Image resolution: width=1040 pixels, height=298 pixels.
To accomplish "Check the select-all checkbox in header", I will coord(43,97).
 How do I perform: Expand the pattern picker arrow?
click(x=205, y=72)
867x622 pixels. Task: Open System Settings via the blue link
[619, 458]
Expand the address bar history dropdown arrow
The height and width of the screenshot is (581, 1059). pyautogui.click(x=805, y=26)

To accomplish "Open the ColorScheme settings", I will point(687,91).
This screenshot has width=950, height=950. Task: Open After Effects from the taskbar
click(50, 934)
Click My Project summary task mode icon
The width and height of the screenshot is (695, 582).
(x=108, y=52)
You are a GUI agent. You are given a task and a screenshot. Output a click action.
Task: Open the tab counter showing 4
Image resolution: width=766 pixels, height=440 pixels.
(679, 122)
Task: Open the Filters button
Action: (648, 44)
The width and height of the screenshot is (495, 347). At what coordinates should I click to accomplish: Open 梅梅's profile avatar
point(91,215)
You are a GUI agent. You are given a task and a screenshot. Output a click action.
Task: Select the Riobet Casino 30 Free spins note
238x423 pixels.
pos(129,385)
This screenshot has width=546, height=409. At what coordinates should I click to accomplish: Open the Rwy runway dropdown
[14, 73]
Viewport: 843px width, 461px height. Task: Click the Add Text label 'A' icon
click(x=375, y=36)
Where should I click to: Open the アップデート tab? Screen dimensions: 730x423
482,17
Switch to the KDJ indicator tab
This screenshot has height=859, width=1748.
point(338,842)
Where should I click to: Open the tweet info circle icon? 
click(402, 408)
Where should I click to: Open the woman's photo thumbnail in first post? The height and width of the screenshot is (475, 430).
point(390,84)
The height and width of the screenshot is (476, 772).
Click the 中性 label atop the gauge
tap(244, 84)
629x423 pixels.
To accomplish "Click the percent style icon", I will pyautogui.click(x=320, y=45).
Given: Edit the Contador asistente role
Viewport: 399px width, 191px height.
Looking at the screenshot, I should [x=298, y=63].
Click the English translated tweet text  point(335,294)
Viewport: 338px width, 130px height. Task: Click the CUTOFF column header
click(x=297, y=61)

- _What is expected_: Count how many lines in the data above hold the string "will", and give the number with no other words.

- _Solution to this exercise_: 3